Beloved, let us love one another, for love is from God; and everyone who loves is born of God and knows God. The one who does not love does not know God, for God is love. By this the love of God was manifested in us, that God has sent His only begotten Son into the world so that we might live through Him. In this is love, not that we loved God, but that He loved us and sent His Son to be the propitiation for our sins. Beloved, if God so loved us, we also ought to love one another. No one has seen God at any time; if we love one another, God abides in us, and His love is perfected in us. By this we know that we abide in Him and He in us, because He has given us of His Spirit. We have seen and testify that the Father has sent the Son to be the Savior of the world.

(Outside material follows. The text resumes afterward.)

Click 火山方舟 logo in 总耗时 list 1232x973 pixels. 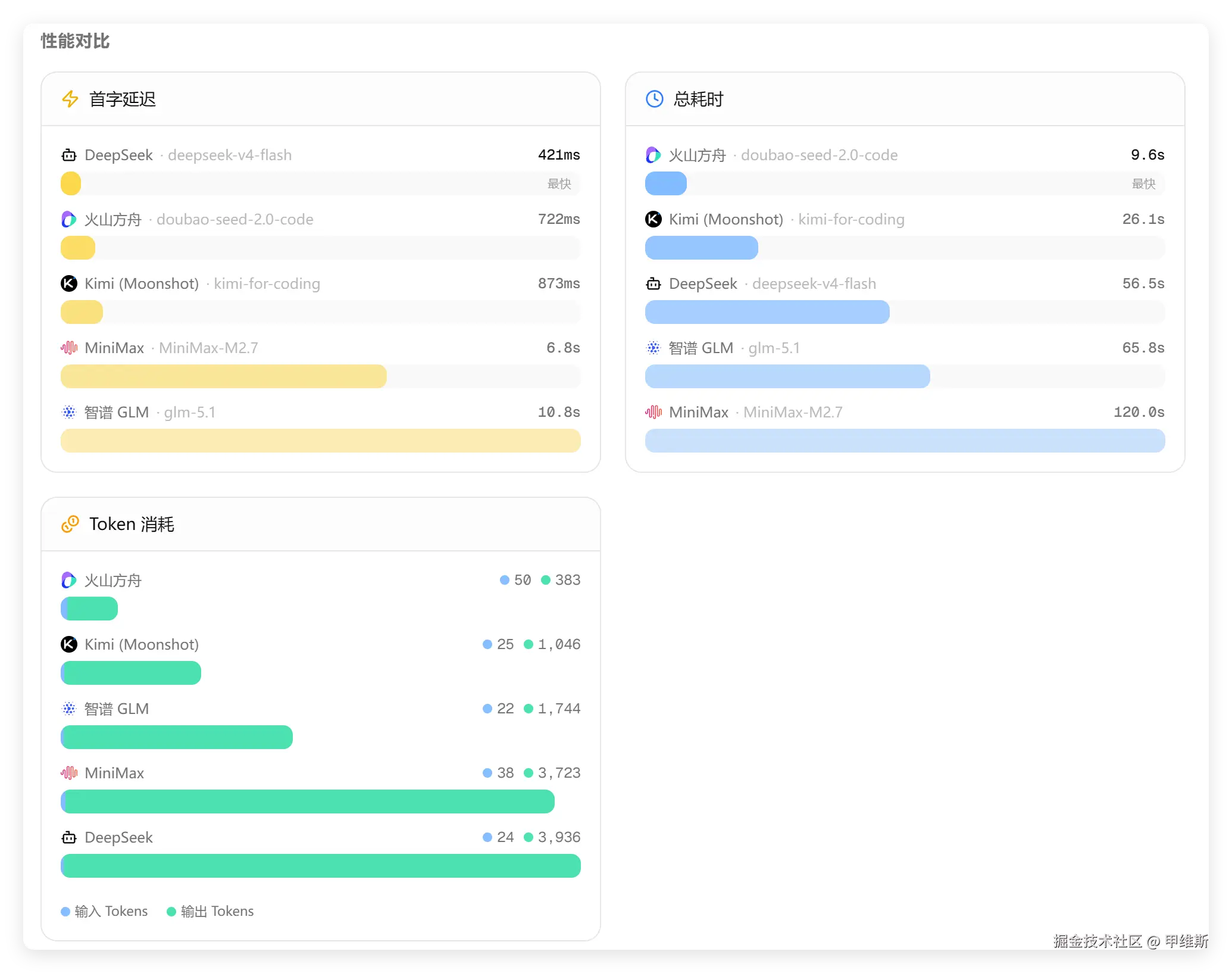[653, 155]
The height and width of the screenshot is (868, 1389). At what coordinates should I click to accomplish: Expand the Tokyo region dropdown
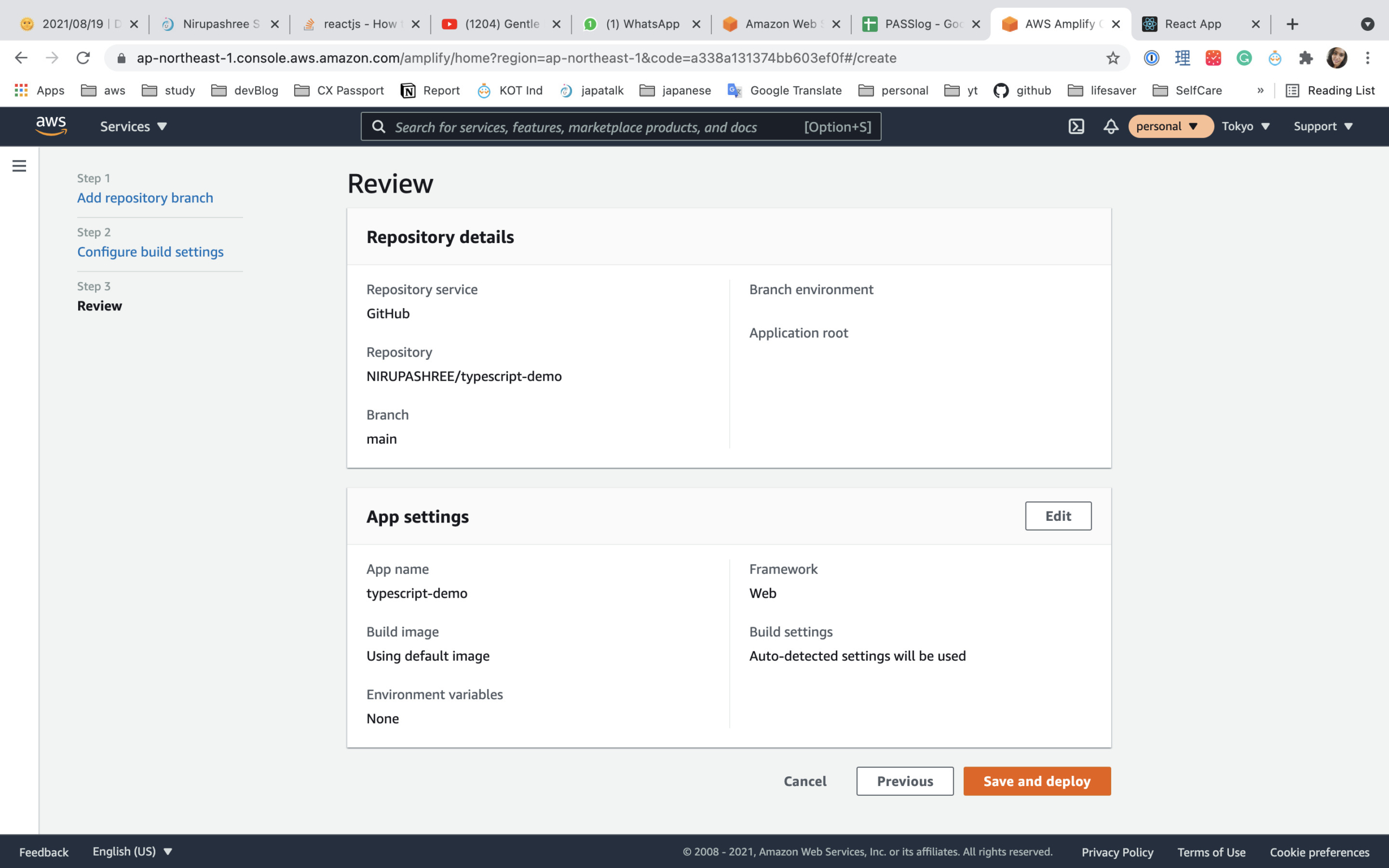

Whoever confesses that Jesus is the Son of God, God abides in him, and he in God. We have come to know and have believed the love which God has for us. God is love, and the one who abides in love abides in God, and God abides in him. By this, love is perfected with us, so that we may have confidence in the day of judgment; because as He is, so also are we in this world. There is no fear in love; but perfect love casts out fear, because fear involves punishment, and the one who fears is not perfected in love. We love, because He first loved us. If someone says, “I love God,” and hates his brother, he is a liar; for the one who does not love his brother whom he has seen, cannot love God whom he has not seen. And this commandment we have from Him, that the one who loves God should love his brother also. -1 John 4:7-21, NASB
Love one another. I have this one down no problem. And then God brings someone into my life whom I am finding it difficult to love and I am convicted. My world was just fine: peaceful, supportive, loving and kind. A place where one could be open and honest and know that everyone else loved them no matter what. And then in walks this person and I am called out by God.
As I was contemplating all of this, the Lord brought to mind my days as a preschool teacher. There was a student who had actually been asked to leave for his many disciplinary problems. Months went by and he was eventually allowed to return, but no one wanted this problem child in their class. I drew the short straw. My class up to that point was a peaceful, loving and kind group of delightful 3 year olds. I loved going to work each morning, and then came Paul. He was like a tornado in the midst of my happy place. And God called me to love this little boy, to welcome him into my life with the same love and care that I welcomed all of my other charges. So I prayed. At first I prayed that God would remove Paul from my midst, but over time my prayer changed to one of wanting to learn to love this child he had placed in my life. It was a slow process of change, and oh, there were days, but I came to see Paul through different eyes. He was a boy full of problems, but had a heart as big as could be. He loved life, and he loved people, but his “enthusiasm” often left a line of crumpled children in his wake. Sometimes quite literally. I remember one incident in particular: we were on our way back from the lunchroom to brush teeth and get ready for naptime. I was like the mother duck with all of her precious ducklings following after her in a nice orderly row. I still do not know exactly how it came about, but something caught the imagination of Paul and in one great burst of energy he wiped out the whole sweet line of “ducklings.” I turned around at the commotion to see every one of my ten pupils on the floor in varying degrees of surprise and anger. That in a nutshell, is the perfect portrait of life with Paul. He stayed in my care for two years and we both did a lot of growing during that time and I am not sure that I did not learn the most. The importance of loving the one that does not fit into the mold of how we want people to behave. I grew to really love that dear boy, and he is at the top of my favorite memories of that time in my life.
Now here I am again, another Paul has come into my life. How I am to respond is quite clear. I cannot claim to love God and not love this fellow believer. And that love is not the kind of “love” that merely tries to figure out how to put up with that person, but to welcome them with open arms, to share in their life, to encourage and support, to build up-to love in the same way that I love those I find so much easier to love. To love just like I love the ones who have made my world a happy, peaceful place. So just like I did with Paul all of those years ago, I will be praying-not that God makes it so I do not have to deal with this person, but that He would give me a heart of love for her that is like the love He has for me. He loved me when I was not the person I am today, when I was the one running around being the tornado in other peoples lives, and I can do no less. I already know it will not be easy-but with God all things are possible- right? Right!!